[TASK TO CARRY OUT]:
What lines in this listing contain the string "screenshot"? Report each one by copying it.

[DATA EXCERPTS]:
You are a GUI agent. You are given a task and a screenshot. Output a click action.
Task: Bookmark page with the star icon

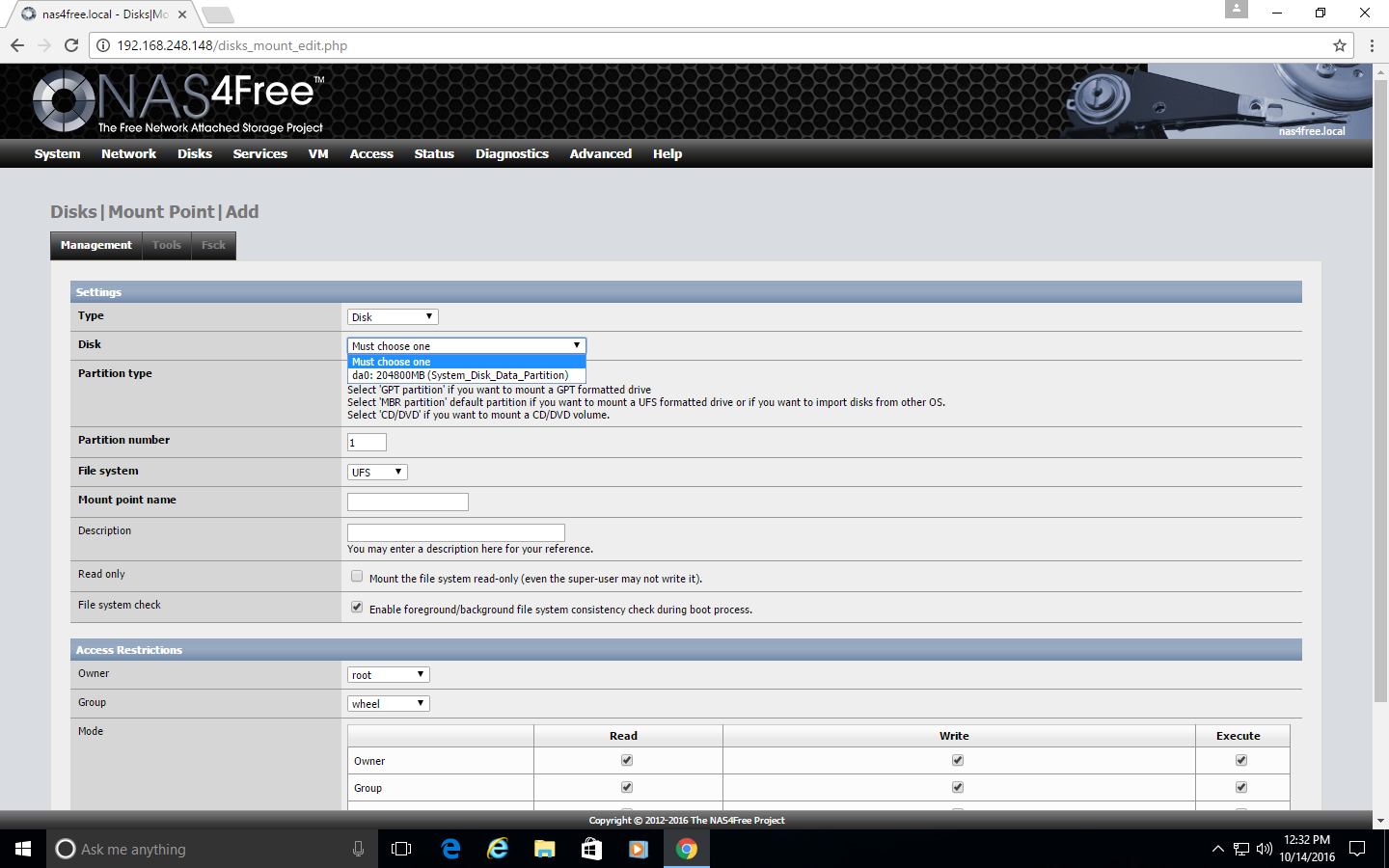pos(1339,45)
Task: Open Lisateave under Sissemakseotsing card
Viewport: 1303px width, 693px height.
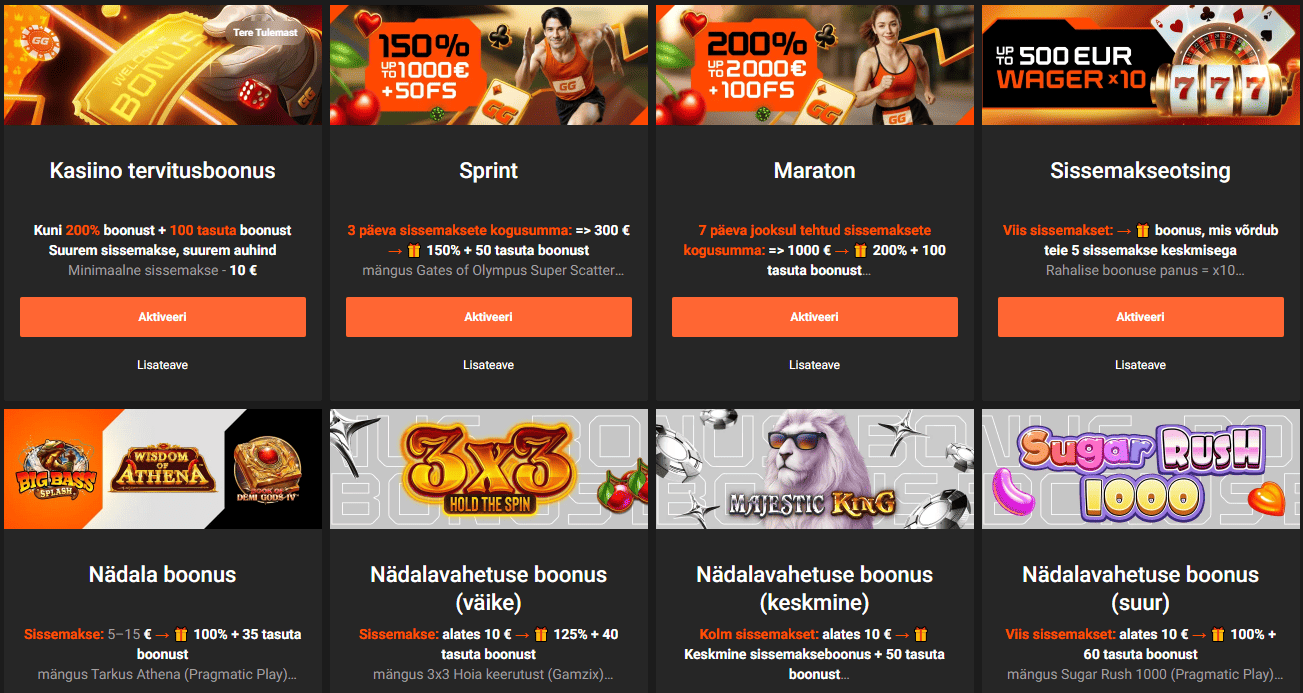Action: pyautogui.click(x=1141, y=365)
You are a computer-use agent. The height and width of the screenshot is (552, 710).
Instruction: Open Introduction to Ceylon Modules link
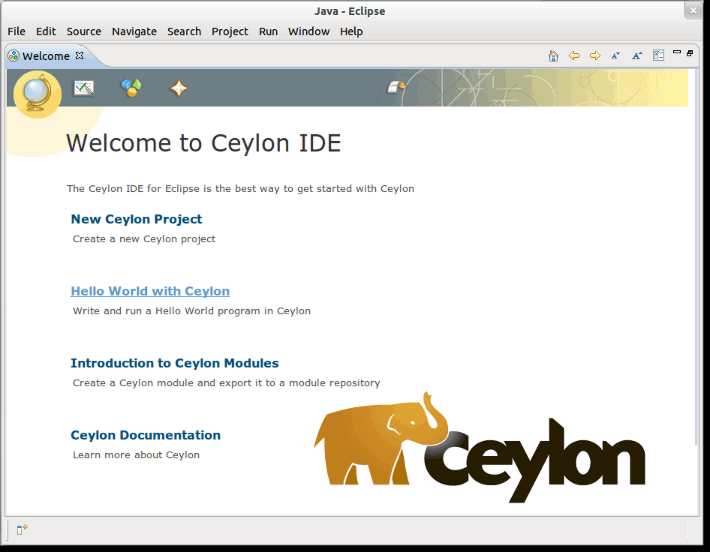[x=175, y=363]
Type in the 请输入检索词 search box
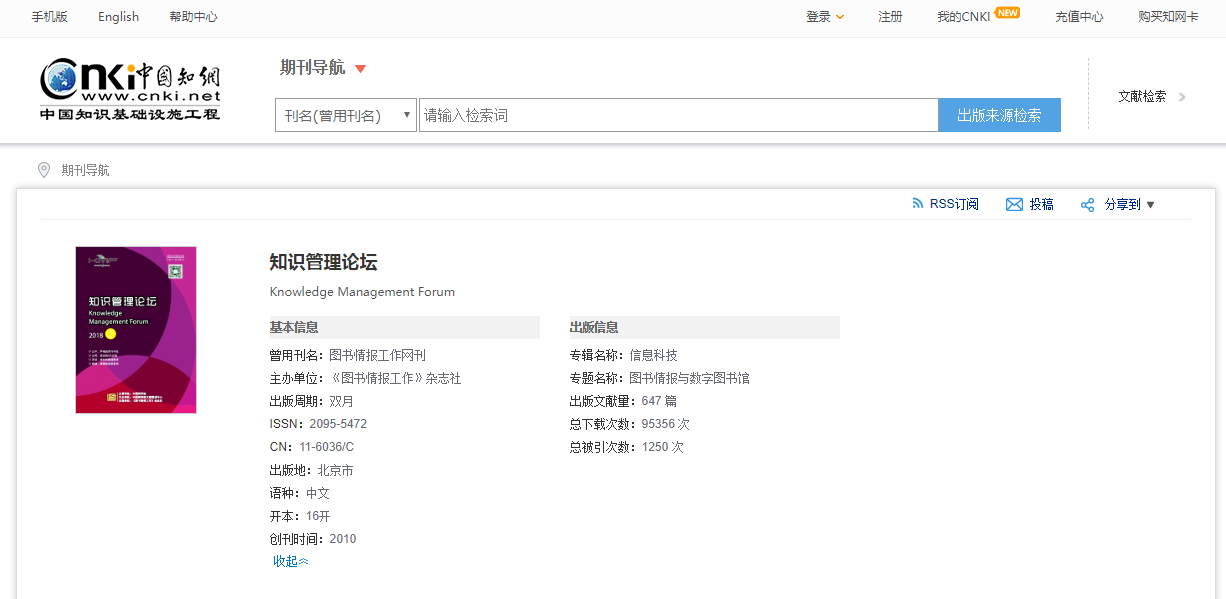 point(678,115)
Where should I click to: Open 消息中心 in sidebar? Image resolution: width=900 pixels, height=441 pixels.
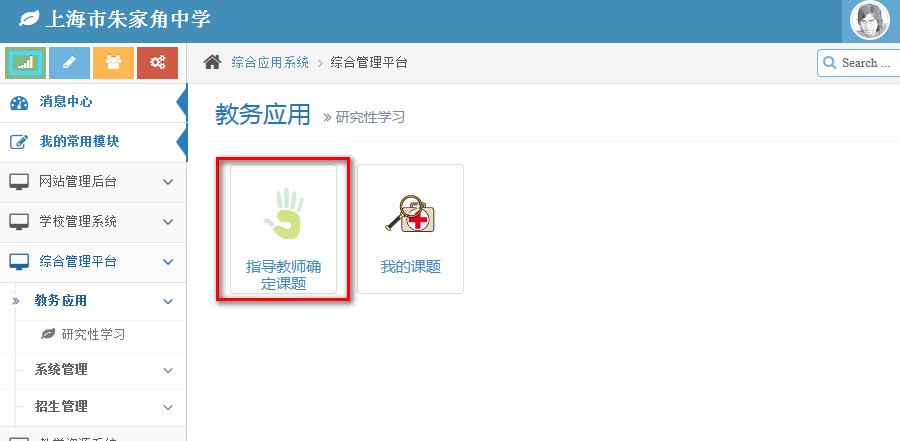93,102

[PROBLEM SOLUTION]:
You are a GUI agent. You are given a task and a screenshot. Output a click action.
You are a computer-use agent. The height and width of the screenshot is (552, 710).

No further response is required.